An exact transcription is needed, starting at the line containing "The height and width of the screenshot is (623, 987)." and running through the last line of the records, with every picture left out.

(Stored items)
—————

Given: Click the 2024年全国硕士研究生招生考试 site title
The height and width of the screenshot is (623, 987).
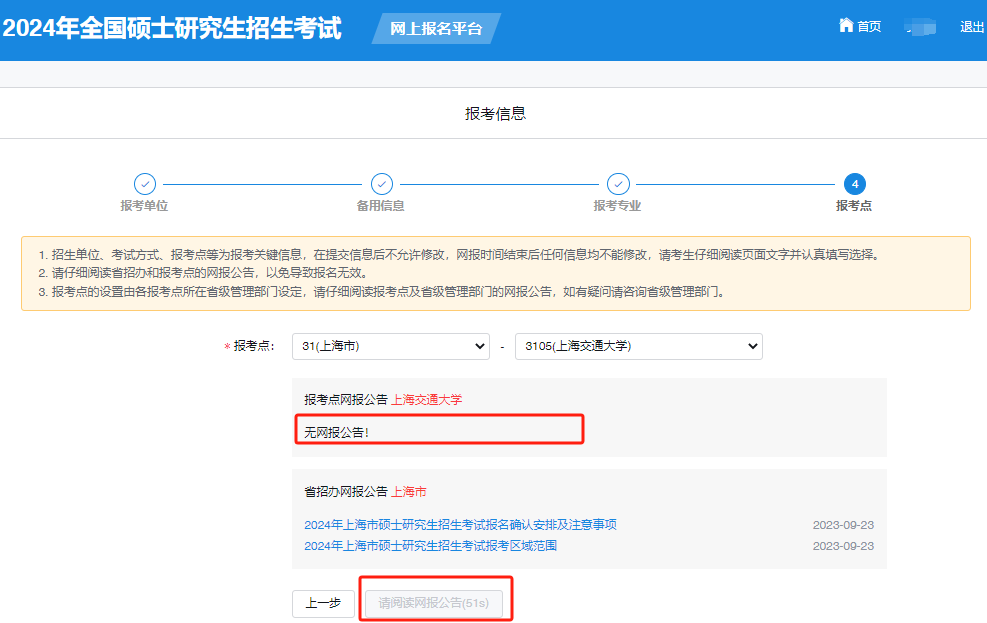Looking at the screenshot, I should tap(172, 28).
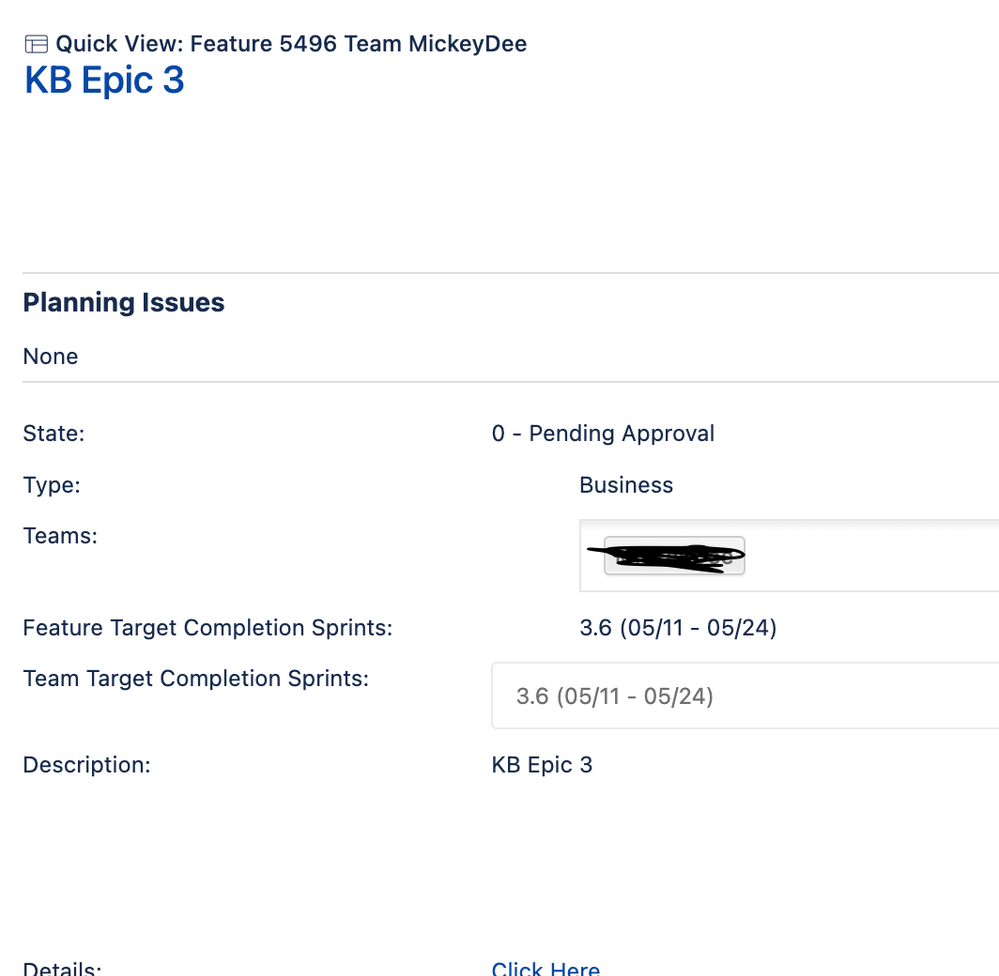Click the None text under Planning Issues
This screenshot has width=999, height=976.
(x=50, y=356)
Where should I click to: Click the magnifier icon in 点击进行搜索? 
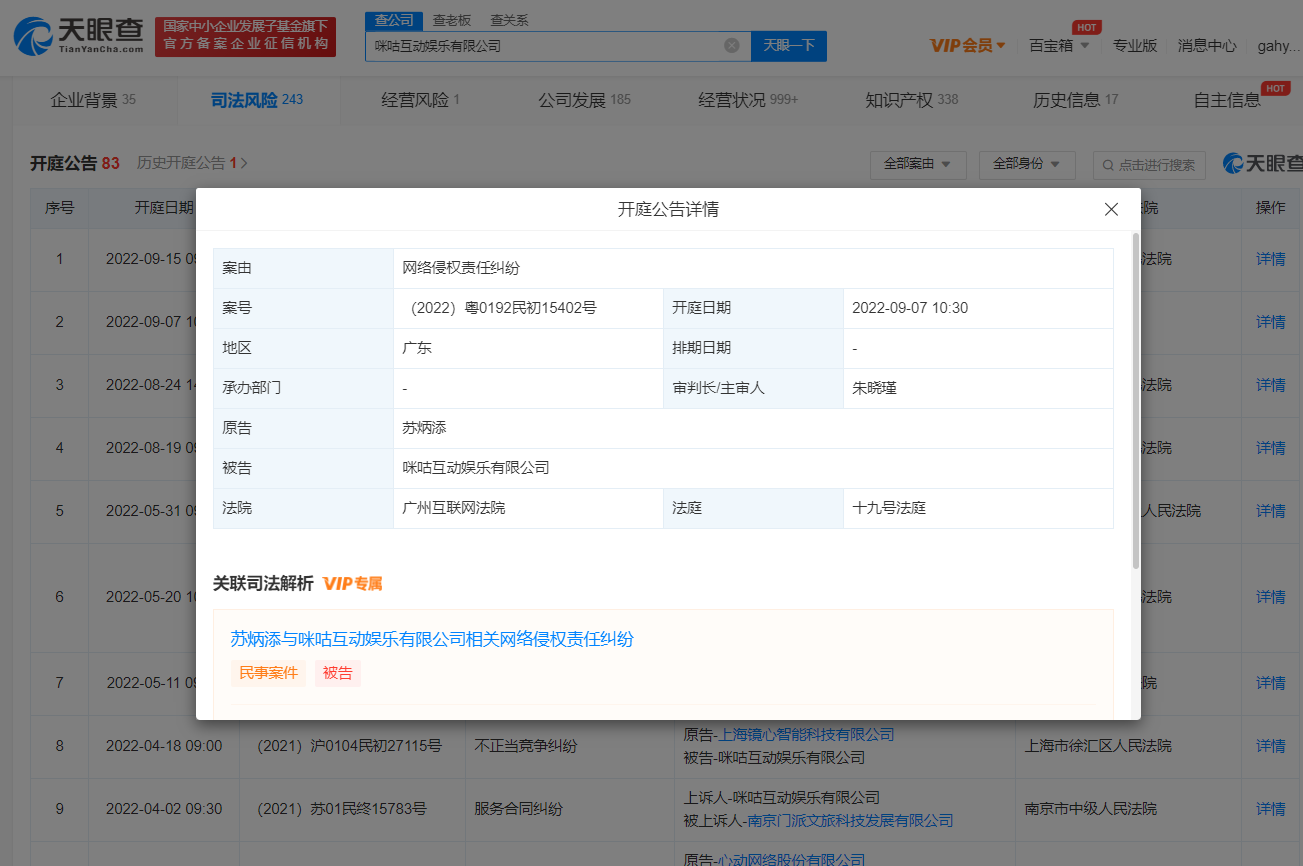tap(1109, 165)
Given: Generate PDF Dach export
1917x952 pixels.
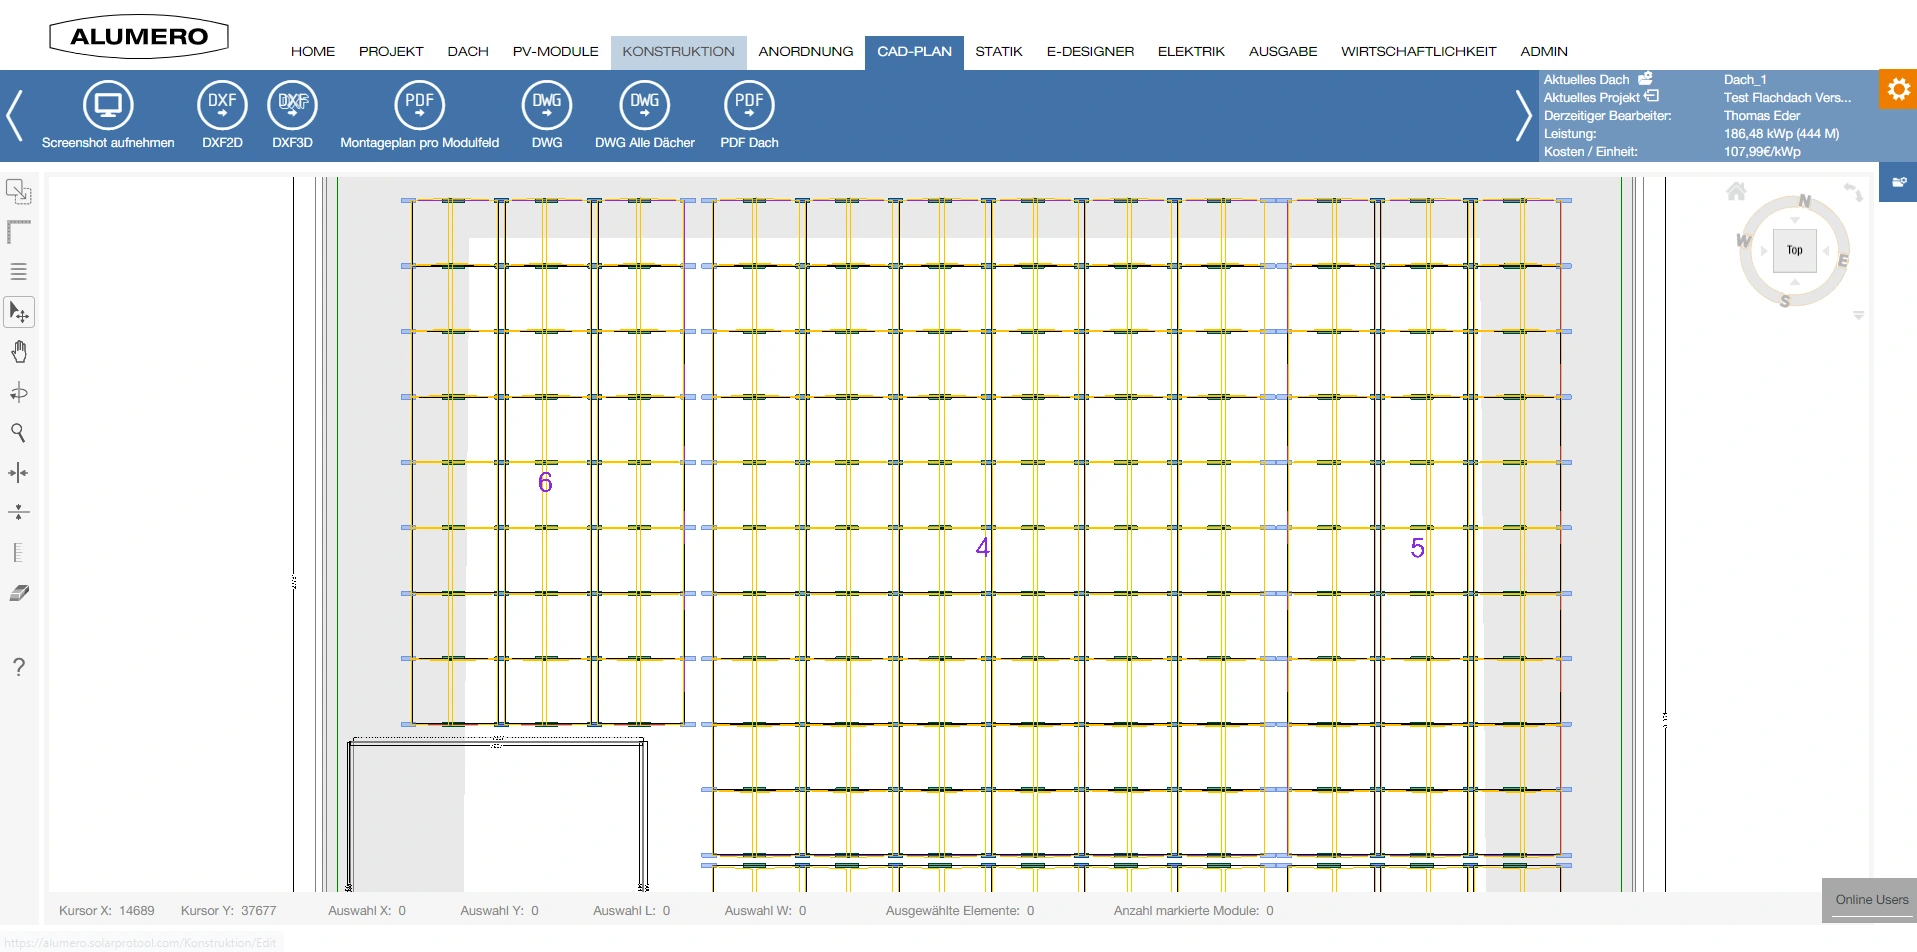Looking at the screenshot, I should click(749, 105).
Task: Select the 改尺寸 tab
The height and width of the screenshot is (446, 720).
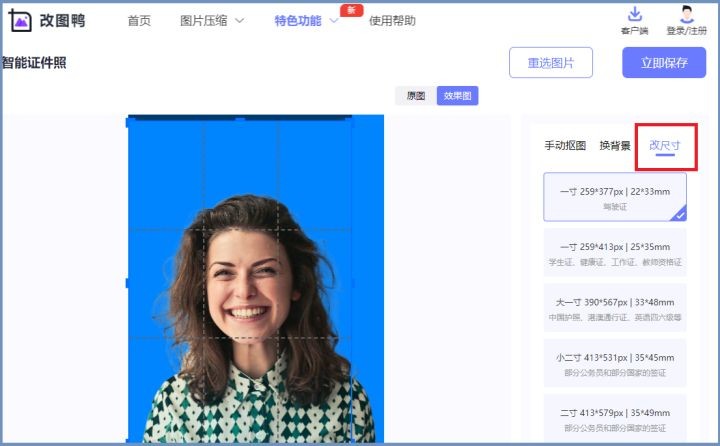Action: click(x=665, y=145)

—————

* Worked solution *
The height and width of the screenshot is (623, 987).
Looking at the screenshot, I should tap(172, 28).
Click the None text under Planning Issues
This screenshot has width=999, height=976.
(x=50, y=356)
Where should I click to: Click the magnifier icon in 点击进行搜索? 
tap(1109, 165)
Given: Generate PDF Dach export
1917x952 pixels.
Looking at the screenshot, I should click(749, 105).
Task: Select the 改尺寸 tab
The height and width of the screenshot is (446, 720).
Action: click(x=665, y=145)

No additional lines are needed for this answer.